People may not remember what it was that popped the NASDAQ tech bubble. I was there – I remember.
Attorney General Janet Reno announced that she was going to initiate antitrust action against the evil Microsoft in November 1999 following a victory in court. I warned my boss that we needed to expect extremely high trading volume the next day. My boss ignored ,,the advice – we had a tested fix all ready to put into production to deal with an unexpected surge in volume, but the powers-that-be decided not to install it.
I just happened to be scheduled to go to a rare meeting in New York City the next day, along with a man named Tim Vincent, who was two levels higher than me in NASDAQ management. I’m sitting there with Mr. Vincent in New York helpless, knowing that our most important trading system (SelectNet) IS going to crash. There is no way around it.

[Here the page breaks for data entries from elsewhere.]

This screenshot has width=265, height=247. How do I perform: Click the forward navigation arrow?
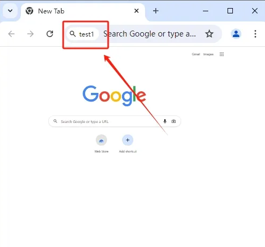pyautogui.click(x=31, y=34)
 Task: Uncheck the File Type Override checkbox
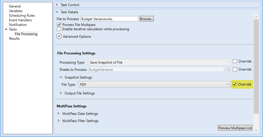coord(235,84)
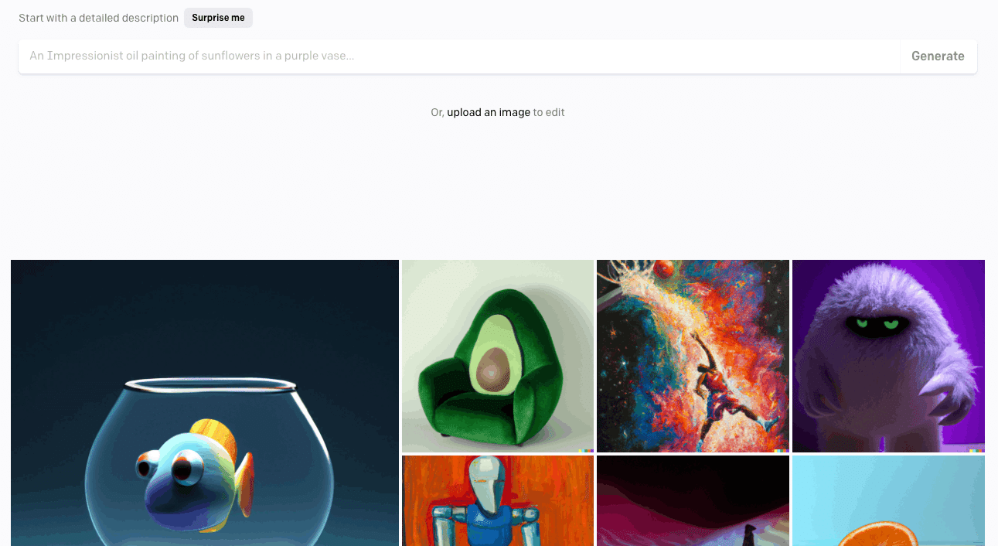Screen dimensions: 998x546
Task: Select the avocado armchair image
Action: (x=498, y=356)
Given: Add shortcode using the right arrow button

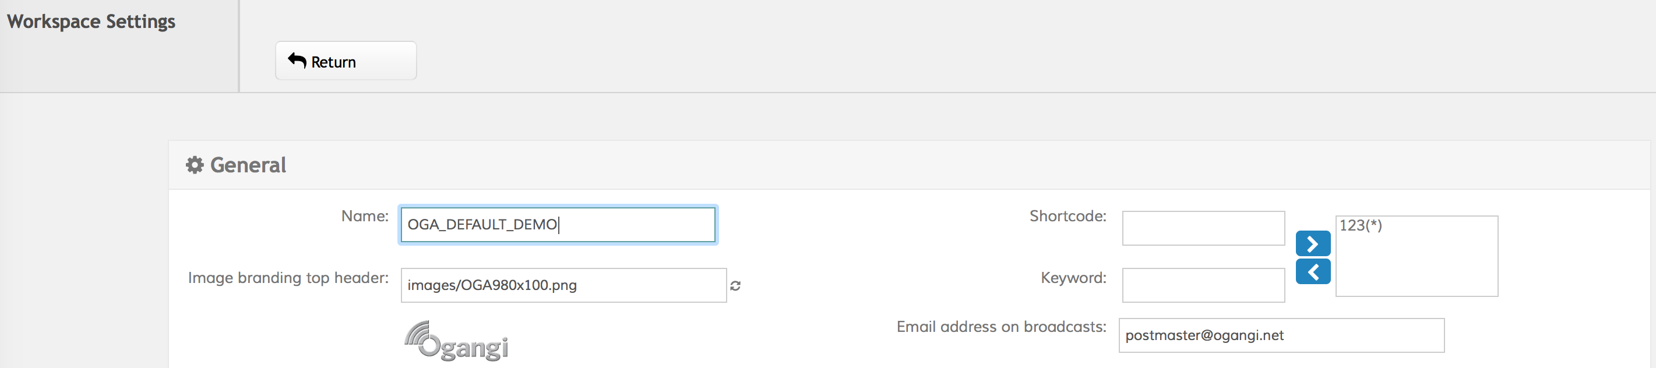Looking at the screenshot, I should tap(1312, 243).
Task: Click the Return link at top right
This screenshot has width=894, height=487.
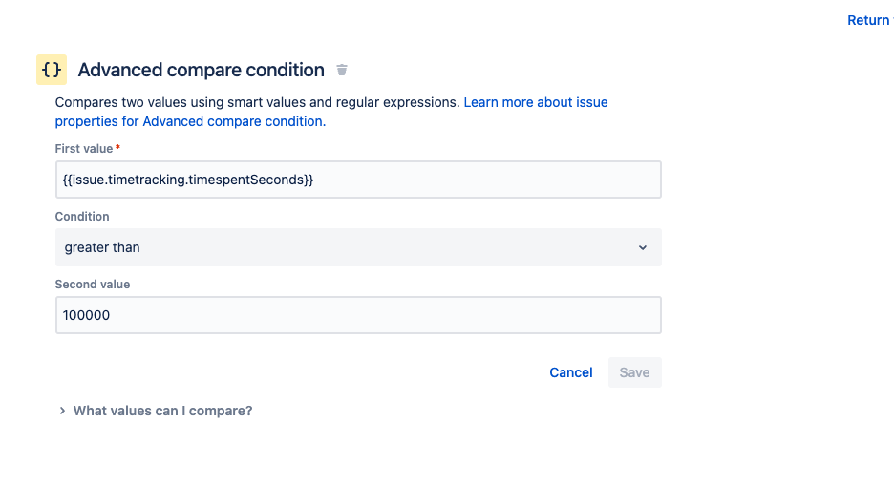Action: [869, 20]

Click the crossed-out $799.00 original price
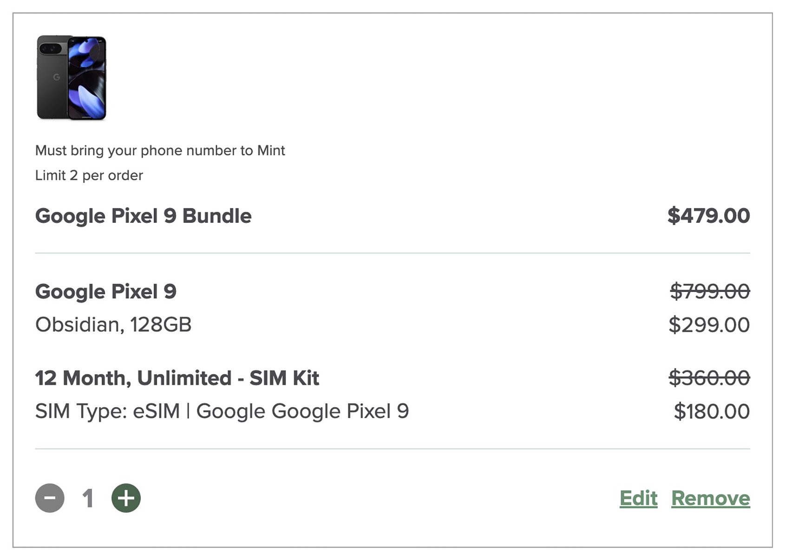[x=709, y=291]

The only alternative was to warn the entire stock market that NASDAQ is going to have to shut down in the middle of the day, while we implement a completely untested workaround. By taking this system offline for perhaps half an hour, we will at least be able to limp through to the closing at 4 p.m. the NASDAQ bubble cratered starting on that day. The big drop would occur on April 3, 2000 when Judge Thomas Penfield Jackson concluded the case against Microsoft.

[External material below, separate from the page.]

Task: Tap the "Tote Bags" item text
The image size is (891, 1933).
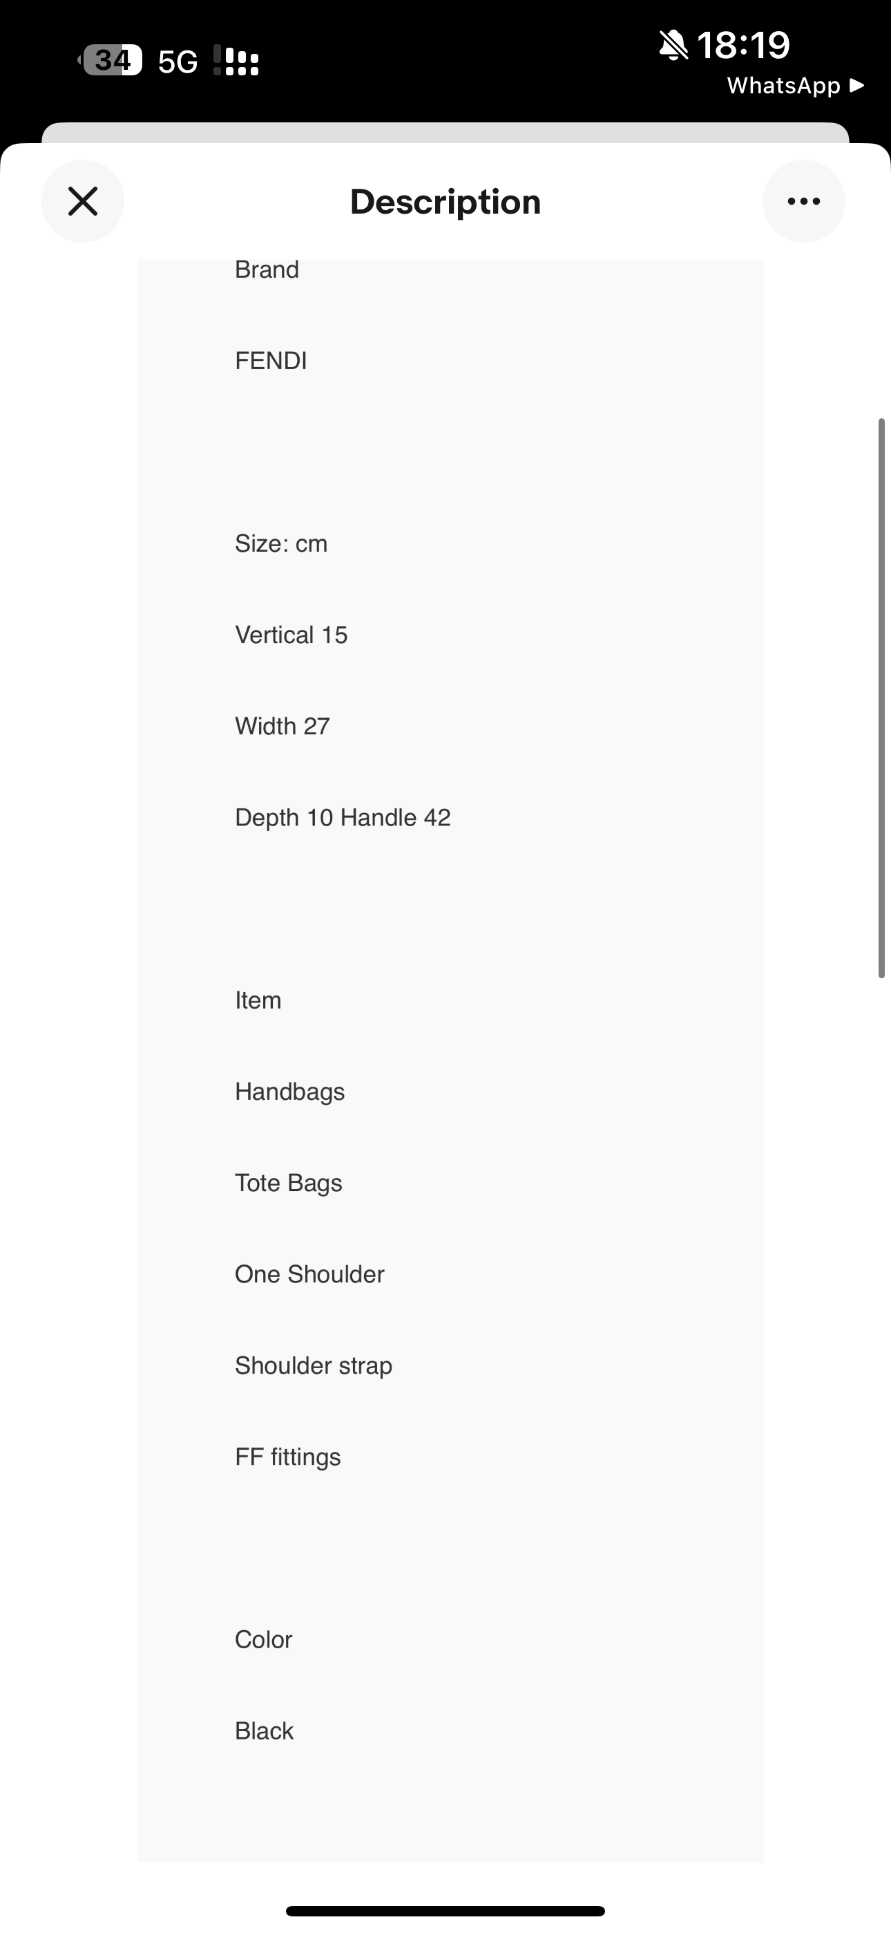Action: click(x=288, y=1183)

For reasons that I don’t totally understand, the Democrats are playing right into President Trump’s hand. The US House is moving forward with proposing antitrust actions against the big players in the internet today – Google, Facebook, Amazon, et al. Democrats have a long history of using government power to dismember the rich. Things could get ugly very fast. It will be curious to see how the Washington Post (owned by Amazon’s CEO Jeff Bezos) covers this.